> **Short problem**: Copy the passage of the post about Ghaddaffi's death from "I don’t remember" to "Something was up." word for word.

> **Text extract**:
────────
Health · Legal Issues

Mighty fallen

I don’t remember the exact date and time, I just remember that it was close to dinner time and I was frying chicken.  My son called for me from inside our bedroom where he was watching TV with his Dad. I must truly be a mother because I did not respond to the call as much as to the tone of urgency in his voice. Something was up.

From theaustralian.com courtesy of google images

My husband wanted me to see the breaking news on CNN that there were unconfirmed reports that Moammar Ghaddaffi had died.  I followed the ticker tape at the bottom of the screen and in my mind, I swatted the news of Ghaddaffi’s death like a fly–his death was still unconfirmed.  But then I remembered something: “Isn’t he supposed to have secretly fled into Nigeria? What’s he doing back in Libya?”  Ah, I concluded, just another press release, just another example of psychological warfare so that the troops loyal to Ghaddaffi would lose heart and cease fighting.

Before going to bed, curious, I surfed the channels.  Ghaddaffi’s death was already confirmed.  He died from a gunshot wound.  He was also wounded when NATO forces bombed a nearby target.  He was hiding in a storm drain. Hah! I said to myself, a fitting end to a mad dog….cowering in fear in a storm drain.  (In Tagalog the word for storm drain is “imbornal.” )
────────
> **Collected data**:
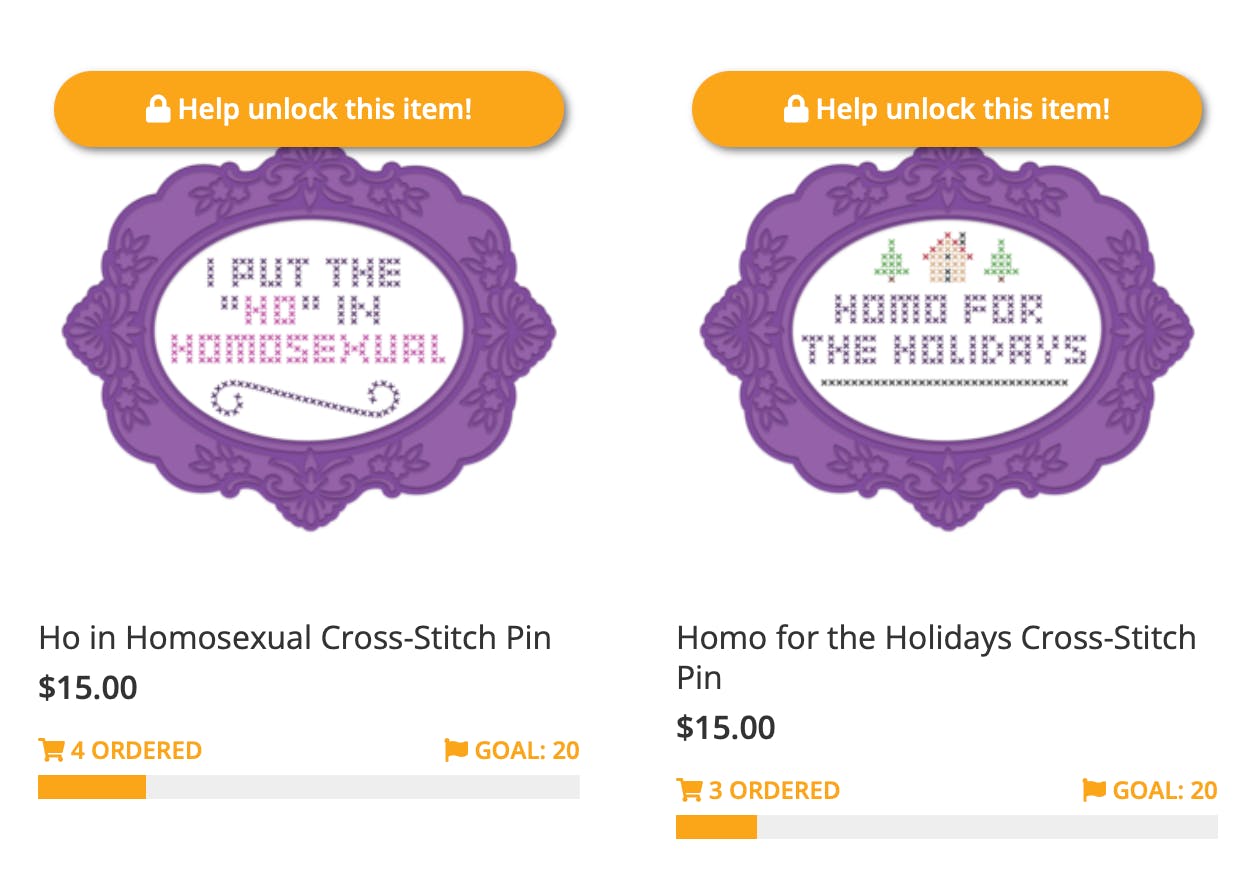The width and height of the screenshot is (1254, 874).
Task: Click lock icon on Homo for Holidays unlock button
Action: (796, 109)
────────
> **Finished task**:
I don’t remember the exact date and time, I just remember that it was close to dinner time and I was frying chicken.  My son called for me from inside our bedroom where he was watching TV with his Dad. I must truly be a mother because I did not respond to the call as much as to the tone of urgency in his voice. Something was up.